» TASK TO CARRY OUT
The word "left" marks the lines you need; copy each of them from the data.

» DATA TO PROCESS
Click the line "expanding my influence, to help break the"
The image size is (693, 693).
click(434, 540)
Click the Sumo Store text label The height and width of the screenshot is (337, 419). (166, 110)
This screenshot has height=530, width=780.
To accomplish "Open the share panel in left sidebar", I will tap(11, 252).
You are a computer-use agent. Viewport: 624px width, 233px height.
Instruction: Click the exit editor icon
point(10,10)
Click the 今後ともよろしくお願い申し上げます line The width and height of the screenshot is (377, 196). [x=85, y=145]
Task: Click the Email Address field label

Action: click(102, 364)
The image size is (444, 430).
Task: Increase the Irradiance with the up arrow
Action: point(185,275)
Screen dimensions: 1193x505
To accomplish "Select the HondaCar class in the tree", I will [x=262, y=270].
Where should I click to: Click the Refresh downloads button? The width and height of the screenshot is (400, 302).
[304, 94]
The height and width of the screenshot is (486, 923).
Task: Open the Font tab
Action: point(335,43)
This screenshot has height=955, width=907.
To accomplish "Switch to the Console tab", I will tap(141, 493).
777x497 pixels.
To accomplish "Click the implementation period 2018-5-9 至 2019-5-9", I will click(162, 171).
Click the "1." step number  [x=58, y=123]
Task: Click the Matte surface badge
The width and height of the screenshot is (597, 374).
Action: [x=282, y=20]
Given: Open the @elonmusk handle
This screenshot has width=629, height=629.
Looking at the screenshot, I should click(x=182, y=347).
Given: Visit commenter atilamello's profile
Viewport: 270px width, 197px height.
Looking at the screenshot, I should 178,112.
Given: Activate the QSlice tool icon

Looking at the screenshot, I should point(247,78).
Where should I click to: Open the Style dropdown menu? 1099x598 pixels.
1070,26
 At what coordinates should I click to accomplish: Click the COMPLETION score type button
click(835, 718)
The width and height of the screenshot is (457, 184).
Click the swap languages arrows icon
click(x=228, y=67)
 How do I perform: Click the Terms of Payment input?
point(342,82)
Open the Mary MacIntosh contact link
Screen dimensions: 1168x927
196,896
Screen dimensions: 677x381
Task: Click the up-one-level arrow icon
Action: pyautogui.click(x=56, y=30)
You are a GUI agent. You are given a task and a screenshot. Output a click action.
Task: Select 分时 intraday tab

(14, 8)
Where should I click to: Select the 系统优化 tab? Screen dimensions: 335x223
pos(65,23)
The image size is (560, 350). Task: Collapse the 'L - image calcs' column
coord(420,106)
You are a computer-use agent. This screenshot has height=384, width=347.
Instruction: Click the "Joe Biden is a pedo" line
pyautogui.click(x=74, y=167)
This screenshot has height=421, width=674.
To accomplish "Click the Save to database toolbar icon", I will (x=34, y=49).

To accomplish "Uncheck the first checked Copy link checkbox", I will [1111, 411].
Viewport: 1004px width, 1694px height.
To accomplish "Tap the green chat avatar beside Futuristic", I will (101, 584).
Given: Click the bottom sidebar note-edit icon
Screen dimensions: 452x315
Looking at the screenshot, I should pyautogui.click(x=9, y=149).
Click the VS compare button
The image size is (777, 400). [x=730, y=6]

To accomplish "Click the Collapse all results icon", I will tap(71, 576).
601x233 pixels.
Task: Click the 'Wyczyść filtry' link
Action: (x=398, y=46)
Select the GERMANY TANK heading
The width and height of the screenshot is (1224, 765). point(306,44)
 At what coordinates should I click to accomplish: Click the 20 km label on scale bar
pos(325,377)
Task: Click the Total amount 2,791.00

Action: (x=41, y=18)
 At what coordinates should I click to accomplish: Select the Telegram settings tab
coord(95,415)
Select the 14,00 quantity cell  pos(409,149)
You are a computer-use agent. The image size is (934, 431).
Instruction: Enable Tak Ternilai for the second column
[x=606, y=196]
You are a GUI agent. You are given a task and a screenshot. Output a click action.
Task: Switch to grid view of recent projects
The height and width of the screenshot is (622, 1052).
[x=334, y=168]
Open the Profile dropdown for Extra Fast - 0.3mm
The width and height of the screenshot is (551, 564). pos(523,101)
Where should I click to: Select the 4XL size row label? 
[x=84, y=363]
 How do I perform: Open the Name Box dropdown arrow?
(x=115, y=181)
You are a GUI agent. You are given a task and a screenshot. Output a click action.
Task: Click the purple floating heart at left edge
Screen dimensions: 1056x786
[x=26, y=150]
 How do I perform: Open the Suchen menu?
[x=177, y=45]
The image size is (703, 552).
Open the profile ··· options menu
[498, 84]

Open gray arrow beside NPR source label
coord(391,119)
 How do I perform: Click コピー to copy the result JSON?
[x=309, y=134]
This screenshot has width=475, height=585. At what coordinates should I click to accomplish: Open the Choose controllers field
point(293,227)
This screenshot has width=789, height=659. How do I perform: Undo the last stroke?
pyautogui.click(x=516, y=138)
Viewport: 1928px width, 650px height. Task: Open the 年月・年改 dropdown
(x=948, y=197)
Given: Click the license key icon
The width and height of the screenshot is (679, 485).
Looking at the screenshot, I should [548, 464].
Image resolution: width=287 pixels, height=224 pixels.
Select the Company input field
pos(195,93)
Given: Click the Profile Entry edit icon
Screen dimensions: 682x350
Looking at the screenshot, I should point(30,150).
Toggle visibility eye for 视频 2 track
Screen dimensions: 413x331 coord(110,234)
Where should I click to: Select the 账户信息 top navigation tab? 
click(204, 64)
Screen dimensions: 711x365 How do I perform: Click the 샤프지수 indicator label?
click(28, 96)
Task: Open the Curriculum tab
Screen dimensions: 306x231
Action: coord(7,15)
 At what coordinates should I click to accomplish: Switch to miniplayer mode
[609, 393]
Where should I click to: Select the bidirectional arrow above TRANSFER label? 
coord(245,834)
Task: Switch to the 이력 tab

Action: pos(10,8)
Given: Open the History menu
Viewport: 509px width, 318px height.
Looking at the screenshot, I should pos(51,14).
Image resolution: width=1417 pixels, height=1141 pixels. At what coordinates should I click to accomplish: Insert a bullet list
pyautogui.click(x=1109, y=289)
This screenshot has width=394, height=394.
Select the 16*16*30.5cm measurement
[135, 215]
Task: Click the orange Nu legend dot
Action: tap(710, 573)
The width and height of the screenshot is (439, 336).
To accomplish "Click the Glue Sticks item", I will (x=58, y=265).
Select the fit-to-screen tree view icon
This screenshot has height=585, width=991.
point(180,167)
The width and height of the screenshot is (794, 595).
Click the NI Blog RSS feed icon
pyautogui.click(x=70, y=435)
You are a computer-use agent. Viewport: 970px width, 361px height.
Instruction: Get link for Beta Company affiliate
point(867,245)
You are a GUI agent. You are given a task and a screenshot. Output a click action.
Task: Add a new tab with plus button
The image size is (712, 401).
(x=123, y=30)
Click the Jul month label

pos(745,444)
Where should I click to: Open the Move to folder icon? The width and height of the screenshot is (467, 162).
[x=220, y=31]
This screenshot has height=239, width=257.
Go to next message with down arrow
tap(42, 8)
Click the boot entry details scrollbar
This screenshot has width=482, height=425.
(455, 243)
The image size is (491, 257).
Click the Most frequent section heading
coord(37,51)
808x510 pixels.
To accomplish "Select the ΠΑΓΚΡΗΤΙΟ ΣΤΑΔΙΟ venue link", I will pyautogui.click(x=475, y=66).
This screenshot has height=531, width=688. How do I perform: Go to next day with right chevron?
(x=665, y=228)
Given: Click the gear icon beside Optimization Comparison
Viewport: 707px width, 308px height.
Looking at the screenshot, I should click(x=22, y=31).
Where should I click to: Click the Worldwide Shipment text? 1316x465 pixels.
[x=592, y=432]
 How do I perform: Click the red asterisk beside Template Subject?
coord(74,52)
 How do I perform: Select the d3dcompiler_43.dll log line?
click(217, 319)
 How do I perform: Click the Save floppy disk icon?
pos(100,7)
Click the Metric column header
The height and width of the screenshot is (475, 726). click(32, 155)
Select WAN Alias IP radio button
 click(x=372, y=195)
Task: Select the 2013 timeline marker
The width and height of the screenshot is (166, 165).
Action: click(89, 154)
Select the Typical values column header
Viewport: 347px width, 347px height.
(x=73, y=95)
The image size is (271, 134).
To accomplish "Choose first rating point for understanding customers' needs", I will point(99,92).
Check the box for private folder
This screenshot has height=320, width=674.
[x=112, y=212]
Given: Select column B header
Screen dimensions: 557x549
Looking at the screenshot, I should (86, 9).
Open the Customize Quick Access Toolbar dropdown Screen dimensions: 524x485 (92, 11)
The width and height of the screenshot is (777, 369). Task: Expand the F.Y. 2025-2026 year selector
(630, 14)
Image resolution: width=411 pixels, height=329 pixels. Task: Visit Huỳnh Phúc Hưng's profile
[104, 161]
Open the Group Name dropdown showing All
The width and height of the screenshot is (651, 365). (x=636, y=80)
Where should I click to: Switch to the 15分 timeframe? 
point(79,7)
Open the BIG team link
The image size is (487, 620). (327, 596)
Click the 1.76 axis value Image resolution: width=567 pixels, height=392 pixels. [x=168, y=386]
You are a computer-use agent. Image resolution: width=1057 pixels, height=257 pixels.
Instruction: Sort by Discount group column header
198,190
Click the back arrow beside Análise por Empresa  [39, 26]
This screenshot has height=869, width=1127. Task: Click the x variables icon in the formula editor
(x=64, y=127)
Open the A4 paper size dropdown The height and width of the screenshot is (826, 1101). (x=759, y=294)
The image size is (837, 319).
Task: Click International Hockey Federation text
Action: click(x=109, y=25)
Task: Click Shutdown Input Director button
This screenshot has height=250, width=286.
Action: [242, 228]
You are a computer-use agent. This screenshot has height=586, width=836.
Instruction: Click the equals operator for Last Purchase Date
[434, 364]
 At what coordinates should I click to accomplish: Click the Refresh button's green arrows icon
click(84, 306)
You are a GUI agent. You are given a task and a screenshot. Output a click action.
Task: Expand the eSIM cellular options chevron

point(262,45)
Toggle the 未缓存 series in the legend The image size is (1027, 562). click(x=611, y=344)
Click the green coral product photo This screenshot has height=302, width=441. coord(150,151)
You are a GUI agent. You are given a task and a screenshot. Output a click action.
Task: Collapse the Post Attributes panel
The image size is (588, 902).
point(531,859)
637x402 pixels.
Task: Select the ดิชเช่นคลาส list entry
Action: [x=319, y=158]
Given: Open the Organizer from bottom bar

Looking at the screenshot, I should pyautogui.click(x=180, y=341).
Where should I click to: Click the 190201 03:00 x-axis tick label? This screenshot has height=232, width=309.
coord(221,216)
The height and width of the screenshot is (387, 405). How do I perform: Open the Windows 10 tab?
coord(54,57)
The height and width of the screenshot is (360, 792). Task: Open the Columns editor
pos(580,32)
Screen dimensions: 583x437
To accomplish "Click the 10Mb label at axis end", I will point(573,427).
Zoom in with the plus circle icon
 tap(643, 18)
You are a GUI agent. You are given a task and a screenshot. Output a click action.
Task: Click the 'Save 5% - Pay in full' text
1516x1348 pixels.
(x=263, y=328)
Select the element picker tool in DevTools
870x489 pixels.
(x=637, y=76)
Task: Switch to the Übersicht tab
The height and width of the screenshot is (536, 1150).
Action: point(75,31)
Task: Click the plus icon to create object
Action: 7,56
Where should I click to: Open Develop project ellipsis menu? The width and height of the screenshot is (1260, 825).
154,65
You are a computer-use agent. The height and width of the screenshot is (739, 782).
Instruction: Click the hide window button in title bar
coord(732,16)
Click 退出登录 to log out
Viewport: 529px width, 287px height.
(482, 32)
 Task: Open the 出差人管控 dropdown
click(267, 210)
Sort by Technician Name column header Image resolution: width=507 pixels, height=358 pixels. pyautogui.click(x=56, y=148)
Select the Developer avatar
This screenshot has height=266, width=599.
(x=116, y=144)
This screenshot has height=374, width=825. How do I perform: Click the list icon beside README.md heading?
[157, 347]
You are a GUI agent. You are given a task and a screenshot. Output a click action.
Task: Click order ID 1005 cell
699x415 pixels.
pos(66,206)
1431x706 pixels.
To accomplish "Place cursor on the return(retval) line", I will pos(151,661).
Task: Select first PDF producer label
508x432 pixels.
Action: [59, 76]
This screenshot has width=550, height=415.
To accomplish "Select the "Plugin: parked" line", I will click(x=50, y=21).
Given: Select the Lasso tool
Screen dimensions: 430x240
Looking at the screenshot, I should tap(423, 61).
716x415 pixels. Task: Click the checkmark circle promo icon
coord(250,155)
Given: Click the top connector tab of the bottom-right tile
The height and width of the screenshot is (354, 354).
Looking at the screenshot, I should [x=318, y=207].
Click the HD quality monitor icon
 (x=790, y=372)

» RESULT BELOW
To accomplish "Open the share panel in left sidebar", I will tap(11, 252).
Task: Click the purple floating heart at left edge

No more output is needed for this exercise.